CONSIGNE
Poursuivez le texte sur le personnel des universités et des bibliothèques en reprenant juste après sa dernière phrase.

TEXTE PRÉSENTÉ
----------
Toute université dispose également d’un directeur général des services nommé par le ministre chargé de l’enseignement supérieur et de la recherche sur proposition du président (cette appellation s’est substituée à celle de Secrétaire général suite à la loi LRU(7). Mais seuls les BIATS sont placés sous son autorité. Les enseignants-chercheurs jouissent parmi les fonctionnaires d’un statut à part : recrutement par les pairs, nomination par arrêté ministériel, affectation par le Président sur proposition du Conseil académique, liberté pédagogique et scientifique garantie par les PFRLR(8), obligation de service fixée par le président de l’université sur proposition du conseil de composante (faculté, IUT, etc.), pouvoir de sanction confié à la section disciplinaire du Conseil académique de l’établissement, évaluation, promotion et avancement dépendant du seul Conseil national des Universités (CNU) dont les membres sont pour un tiers nommés par arrêté ministériel et pour deux tiers élus par leurs pairs enseignants-chercheurs.

La nomination, la promotion ou la mutation des personnels BIATS est prononcée par la tutelle ministérielle ou ses services déconcentrés à l’issue des commissions administratives paritaires nationales (CAPN) ou académiques (CAPA) selon les filières. Depuis la loi LRU de 2007, le Président peut mettre son veto à une nomination, mais à condition de motiver sa décision. C’est le Président qui affecte l’ensemble des personnels de l’établissement.

L'agent comptable de chaque université est nommé, sur proposition du président ou du directeur, par un arrêté conjoint du ministre chargé de l'enseignement supérieur et du ministre chargé du budget.

La place des bibliothèques

Dans les collectivités territoriales, la bibliothèque n’est qu’un service parmi d’autres. Son personnel salarié est généralement placé sous l’autorité d’un chef de service, éventuellement dénommé directeur, qui relève obligatoirement du DGS, soit directement, soit indirectement. Dans ce cas la hiérarchie auquel il est soumis peut comprendre un directeur des affaires culturelles (DAC) et un DGA, mais il peut exister un échelon de plus et la répartition des domaines de compétences entre ces échelons intermédiaires peut varier.

Le personnel fonctionnaire ou contractuel d’une collectivité territoriale n’a pas le droit d’être un élu de cette même collectivité. Cet interdit permet la claire distinction entre le domaine politique et le domaine professionnel. Il en va différemment pour les bénévoles qu’on rencontre fréquemment dans les communes rurales, que rien n’empêche d’être élus, de la majorité comme de l’opposition, ni même d’être maire ou adjoint. Il est vrai que dans les plus petites communes, faute de personnel suffisant, les élus sont souvent amenés à effectuer directement certaines tâches.
----------
DONNÉES
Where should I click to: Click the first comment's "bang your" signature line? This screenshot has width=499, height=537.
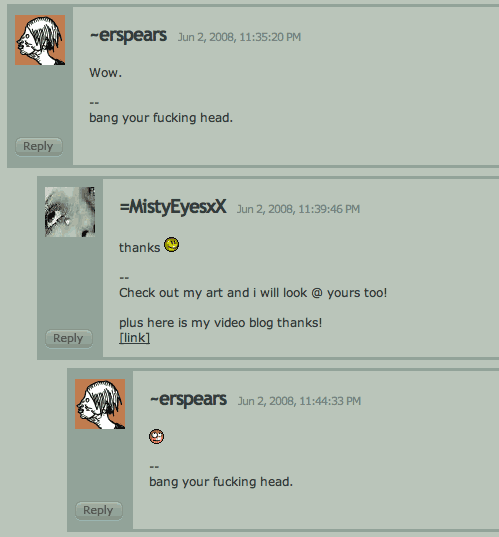[x=161, y=118]

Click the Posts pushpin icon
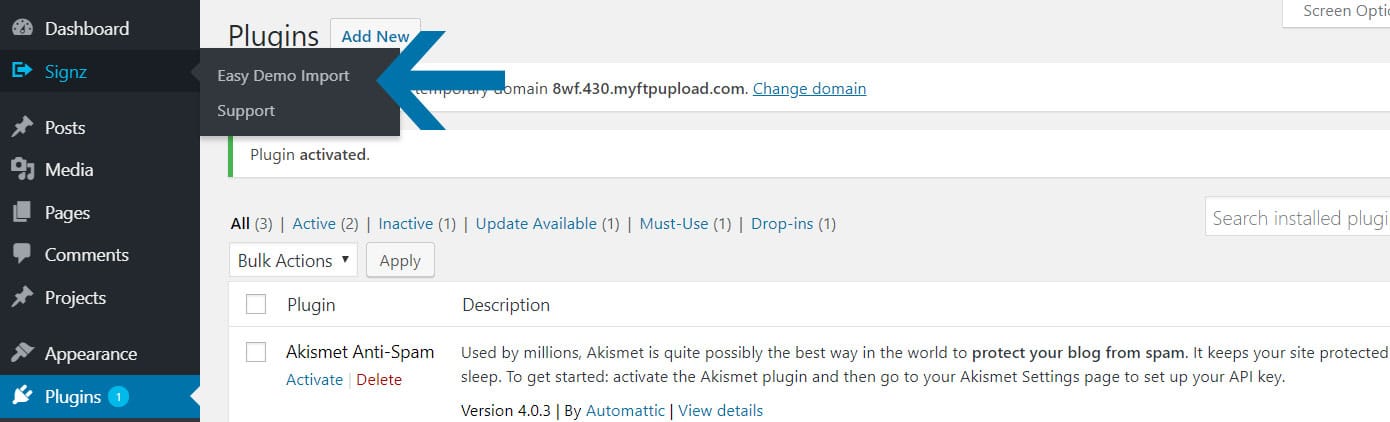pyautogui.click(x=22, y=128)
----------
RÉPONSE
Dans les universités, le personnel des bibliothèques relève réglementairement du directeur de la bibliothèque, qui lui même relève du président, mais pas forcément directement(9).

Dans la pratique, le positionnement du directeur de la bibliothèque est très variable. Il peut être placé sous l’autorité directe du président ou d’un vice-président. Ce peut être celui qui est chargé de la documentation, même si l’existence de cette délégation n’est pas générale.

Rien n’empêche un président d’université de placer par délégation le directeur de la bibliothèque sous l’autorité du DGS. Mais ce positionnement le coupe de l'enseignement et de la recherche ce qui ne lui permet pas de conduire ses missions en lien étroit avec son écosystème naturel.

Enfin, le directeur de la bibliothèque siège fréquemment au conseil d’administration et au conseil académique, même si la loi n’en fait plus une obligation.

Sources consultables sur http://www.legifrance.gouv.fr autres que celles citées en note :


Notes

(1) Expression proposée par le sociologue Jean Viard.

(2) Dans les communes de moins de 3 500 habitants (1 000 à partir des élections municipales de 2014), les noms peuvent être rayés et les listes panachées.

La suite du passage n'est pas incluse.